The question, however, is whether Kyiv’s youth scene is really representative of the country as a whole.  Recent polling suggests otherwise, indicating that Ukrainian youth is just as traditional and conservative as wider society and places its trust in institutions like the church, army and police.  While a rather thin majority backs the idea of membership in the European Union, just a third favors membership in NATO.  Even more dramatically, youth support for both the E.U. and NATO is significantly lower in the south and east than in other parts of the country.  In a stinging rebuke to European Union elites in Brussels, a whopping 44 percent of Ukrainian youth says homosexuality “can never be justified.”

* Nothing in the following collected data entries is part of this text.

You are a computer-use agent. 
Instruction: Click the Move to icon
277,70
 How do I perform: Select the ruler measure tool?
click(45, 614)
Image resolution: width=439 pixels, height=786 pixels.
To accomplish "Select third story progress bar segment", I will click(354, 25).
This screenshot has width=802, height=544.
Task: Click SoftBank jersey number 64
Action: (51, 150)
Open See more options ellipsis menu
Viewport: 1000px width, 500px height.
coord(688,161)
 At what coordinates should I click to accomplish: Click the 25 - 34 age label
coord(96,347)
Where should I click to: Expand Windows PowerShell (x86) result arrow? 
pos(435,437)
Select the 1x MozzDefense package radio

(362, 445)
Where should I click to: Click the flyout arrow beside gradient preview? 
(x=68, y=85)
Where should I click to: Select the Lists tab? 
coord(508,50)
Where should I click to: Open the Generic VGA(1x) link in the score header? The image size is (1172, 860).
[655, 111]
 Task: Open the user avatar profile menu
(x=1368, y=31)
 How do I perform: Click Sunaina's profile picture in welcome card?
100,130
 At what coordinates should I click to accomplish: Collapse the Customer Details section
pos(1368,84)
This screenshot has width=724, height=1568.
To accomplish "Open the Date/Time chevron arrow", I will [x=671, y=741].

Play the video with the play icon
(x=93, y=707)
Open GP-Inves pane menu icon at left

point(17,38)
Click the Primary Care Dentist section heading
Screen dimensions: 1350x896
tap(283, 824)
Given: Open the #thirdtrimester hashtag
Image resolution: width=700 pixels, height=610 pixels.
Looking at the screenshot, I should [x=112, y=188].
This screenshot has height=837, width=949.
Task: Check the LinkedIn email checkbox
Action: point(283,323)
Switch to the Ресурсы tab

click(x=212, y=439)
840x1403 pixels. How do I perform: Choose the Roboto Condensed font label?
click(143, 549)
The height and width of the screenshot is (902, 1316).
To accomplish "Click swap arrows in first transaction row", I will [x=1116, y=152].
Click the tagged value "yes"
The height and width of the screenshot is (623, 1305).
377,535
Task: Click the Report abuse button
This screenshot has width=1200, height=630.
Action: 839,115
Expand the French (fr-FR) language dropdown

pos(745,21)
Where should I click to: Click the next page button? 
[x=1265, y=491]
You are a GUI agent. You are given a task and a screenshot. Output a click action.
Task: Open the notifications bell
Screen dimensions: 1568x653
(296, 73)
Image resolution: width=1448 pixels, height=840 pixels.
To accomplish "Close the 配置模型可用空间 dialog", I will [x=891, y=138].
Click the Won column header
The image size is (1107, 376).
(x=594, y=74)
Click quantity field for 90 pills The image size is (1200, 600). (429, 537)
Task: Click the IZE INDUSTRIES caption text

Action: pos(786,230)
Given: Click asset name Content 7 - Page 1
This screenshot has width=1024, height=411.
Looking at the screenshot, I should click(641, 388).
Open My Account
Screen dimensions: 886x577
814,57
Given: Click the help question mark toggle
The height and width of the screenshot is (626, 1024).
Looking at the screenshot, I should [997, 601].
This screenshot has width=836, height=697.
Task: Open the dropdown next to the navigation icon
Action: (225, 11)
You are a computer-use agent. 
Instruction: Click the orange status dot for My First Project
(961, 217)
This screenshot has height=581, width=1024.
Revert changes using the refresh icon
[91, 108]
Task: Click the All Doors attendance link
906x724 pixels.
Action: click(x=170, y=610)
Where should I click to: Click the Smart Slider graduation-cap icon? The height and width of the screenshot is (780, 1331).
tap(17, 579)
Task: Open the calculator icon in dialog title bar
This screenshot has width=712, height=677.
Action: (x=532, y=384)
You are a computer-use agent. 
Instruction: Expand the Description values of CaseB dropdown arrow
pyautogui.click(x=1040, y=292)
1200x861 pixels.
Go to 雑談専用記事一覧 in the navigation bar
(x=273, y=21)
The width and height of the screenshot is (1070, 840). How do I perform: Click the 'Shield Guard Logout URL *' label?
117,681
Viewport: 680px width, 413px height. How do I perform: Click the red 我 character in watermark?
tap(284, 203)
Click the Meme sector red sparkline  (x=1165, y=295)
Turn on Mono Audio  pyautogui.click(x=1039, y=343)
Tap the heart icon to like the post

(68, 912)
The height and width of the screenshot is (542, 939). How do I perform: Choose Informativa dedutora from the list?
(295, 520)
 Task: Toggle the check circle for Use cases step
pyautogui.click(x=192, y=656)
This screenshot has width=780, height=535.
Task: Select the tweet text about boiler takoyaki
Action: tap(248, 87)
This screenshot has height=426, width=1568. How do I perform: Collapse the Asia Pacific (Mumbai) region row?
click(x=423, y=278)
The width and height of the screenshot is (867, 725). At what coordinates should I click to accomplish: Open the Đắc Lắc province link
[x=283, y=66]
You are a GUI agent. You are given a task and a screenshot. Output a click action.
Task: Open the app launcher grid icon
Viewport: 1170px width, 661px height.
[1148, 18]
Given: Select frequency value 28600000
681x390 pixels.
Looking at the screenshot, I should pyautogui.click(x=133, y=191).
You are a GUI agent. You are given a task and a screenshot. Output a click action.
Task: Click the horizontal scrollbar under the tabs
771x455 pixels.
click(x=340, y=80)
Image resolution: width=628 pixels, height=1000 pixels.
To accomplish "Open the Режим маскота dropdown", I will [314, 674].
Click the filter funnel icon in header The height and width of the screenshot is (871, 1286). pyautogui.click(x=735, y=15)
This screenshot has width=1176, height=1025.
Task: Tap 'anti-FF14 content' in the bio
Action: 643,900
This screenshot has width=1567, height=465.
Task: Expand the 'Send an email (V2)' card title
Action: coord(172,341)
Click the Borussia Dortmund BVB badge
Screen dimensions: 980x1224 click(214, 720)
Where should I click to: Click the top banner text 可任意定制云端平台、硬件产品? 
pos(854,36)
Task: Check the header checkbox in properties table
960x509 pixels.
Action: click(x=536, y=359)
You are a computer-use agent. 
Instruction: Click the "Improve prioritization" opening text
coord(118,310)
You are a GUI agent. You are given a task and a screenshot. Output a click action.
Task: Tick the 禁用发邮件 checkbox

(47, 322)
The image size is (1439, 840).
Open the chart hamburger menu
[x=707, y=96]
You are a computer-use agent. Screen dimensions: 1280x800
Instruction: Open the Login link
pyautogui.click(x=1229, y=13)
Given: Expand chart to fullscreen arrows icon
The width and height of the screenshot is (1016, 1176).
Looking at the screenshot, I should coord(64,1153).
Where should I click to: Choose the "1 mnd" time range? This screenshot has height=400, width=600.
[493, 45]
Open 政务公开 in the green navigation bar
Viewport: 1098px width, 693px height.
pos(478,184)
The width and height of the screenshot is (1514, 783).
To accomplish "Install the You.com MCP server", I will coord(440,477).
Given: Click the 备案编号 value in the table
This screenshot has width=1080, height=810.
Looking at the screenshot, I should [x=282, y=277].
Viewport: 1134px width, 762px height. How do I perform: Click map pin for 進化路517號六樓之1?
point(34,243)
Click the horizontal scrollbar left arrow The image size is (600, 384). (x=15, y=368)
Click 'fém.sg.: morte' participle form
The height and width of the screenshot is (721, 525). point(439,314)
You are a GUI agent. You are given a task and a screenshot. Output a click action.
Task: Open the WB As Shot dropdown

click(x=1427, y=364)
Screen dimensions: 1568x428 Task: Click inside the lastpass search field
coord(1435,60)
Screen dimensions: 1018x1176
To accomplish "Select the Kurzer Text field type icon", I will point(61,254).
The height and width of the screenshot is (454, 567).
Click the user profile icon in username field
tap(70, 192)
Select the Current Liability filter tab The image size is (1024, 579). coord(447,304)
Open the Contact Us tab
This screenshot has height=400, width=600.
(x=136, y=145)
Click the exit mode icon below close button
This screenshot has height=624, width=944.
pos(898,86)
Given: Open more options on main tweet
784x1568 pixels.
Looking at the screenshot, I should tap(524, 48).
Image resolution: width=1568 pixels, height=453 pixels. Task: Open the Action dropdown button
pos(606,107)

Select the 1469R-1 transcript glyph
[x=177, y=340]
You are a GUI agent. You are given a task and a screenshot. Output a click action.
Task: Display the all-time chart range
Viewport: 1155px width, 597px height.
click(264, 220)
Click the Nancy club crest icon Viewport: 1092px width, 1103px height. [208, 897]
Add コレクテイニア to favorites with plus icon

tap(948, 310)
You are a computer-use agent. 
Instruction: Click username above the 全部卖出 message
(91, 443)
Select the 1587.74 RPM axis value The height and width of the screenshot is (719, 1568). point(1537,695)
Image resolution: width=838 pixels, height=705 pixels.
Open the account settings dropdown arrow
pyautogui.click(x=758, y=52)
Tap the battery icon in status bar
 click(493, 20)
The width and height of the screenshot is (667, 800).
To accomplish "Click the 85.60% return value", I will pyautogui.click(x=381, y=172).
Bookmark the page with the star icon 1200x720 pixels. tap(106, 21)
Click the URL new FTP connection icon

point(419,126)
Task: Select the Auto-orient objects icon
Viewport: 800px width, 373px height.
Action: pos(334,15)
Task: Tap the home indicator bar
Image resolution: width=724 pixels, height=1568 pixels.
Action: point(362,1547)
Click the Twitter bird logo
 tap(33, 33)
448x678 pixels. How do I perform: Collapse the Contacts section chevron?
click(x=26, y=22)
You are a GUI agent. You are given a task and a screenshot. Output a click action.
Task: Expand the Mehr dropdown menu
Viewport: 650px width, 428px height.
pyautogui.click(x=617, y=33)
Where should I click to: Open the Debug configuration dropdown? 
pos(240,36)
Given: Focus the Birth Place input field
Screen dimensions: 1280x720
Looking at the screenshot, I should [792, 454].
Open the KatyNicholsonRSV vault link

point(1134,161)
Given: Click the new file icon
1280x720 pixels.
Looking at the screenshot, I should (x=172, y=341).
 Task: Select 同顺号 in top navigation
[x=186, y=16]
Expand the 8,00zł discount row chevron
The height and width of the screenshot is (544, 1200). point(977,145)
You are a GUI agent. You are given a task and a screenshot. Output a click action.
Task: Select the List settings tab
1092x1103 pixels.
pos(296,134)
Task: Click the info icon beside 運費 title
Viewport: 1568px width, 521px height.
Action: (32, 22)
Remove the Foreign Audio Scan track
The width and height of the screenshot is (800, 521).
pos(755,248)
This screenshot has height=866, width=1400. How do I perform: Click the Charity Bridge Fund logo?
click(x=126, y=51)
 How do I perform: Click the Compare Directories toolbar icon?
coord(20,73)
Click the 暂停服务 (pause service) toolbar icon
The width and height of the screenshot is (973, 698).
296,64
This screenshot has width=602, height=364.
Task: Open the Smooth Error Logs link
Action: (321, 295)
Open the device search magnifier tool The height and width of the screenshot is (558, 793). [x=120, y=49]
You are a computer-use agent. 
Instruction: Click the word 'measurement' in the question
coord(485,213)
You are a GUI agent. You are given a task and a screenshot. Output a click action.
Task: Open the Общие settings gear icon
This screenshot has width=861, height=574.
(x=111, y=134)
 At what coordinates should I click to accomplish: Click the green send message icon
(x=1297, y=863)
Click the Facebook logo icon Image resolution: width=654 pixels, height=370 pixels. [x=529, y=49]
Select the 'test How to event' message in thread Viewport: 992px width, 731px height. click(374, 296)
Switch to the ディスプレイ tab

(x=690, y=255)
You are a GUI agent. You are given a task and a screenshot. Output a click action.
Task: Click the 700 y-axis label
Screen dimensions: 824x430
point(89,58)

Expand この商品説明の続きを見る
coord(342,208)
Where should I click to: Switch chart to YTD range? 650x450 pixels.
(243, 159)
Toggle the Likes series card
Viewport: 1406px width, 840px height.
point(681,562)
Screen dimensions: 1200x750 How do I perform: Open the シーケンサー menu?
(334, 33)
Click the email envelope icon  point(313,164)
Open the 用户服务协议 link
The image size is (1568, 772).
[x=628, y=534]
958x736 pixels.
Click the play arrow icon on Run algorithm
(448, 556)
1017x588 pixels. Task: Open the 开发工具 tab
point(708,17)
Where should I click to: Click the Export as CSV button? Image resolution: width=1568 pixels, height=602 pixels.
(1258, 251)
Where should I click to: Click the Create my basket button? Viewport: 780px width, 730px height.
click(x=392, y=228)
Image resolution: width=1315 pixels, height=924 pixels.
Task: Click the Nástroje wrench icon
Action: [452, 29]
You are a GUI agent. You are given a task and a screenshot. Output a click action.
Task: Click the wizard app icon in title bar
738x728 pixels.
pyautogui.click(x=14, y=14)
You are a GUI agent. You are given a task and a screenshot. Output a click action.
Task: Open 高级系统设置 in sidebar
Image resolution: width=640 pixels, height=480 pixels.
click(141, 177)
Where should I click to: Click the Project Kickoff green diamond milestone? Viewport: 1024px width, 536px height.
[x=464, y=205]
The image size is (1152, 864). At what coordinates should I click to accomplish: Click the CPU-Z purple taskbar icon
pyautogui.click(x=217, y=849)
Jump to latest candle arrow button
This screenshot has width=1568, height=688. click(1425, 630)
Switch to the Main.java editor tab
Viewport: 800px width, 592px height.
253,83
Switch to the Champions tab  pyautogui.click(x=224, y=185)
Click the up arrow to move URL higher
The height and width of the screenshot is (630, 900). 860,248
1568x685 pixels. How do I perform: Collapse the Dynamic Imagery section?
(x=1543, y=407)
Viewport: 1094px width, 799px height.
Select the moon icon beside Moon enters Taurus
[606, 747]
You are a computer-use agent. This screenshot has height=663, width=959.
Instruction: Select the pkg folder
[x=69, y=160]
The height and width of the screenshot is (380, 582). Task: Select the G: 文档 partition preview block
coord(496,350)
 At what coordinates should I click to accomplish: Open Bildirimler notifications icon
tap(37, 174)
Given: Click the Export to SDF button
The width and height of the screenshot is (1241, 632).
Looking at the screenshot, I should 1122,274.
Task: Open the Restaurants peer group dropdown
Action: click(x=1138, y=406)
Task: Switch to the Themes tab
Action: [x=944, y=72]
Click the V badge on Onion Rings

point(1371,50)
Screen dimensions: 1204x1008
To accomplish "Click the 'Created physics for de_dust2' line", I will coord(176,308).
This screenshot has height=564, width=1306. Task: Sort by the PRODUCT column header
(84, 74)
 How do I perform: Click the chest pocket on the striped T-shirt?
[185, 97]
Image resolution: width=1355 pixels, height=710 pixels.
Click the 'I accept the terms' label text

Further reporting does not reveal such a flattering picture of Ukrainian youth, with a majority feeling apathetic toward politics and only a miniscule three percent reporting that they had participated in a demonstration or online political activities.  Needless to say, such findings are hardly encouraging for the prospect of enhancing let alone consolidating Ukraine’s post-Maidan reform agenda.  In a further worrying sign for the government, almost fifty percent of youth lacks trust in politicians and a third feels completely disempowered and devoid of influence over the political process.  Such statistics reinforce the notion that Kyiv’s alternative youth scene, such as it is, may represent a small bubble and a minority within the wider scope of Ukrainian politics.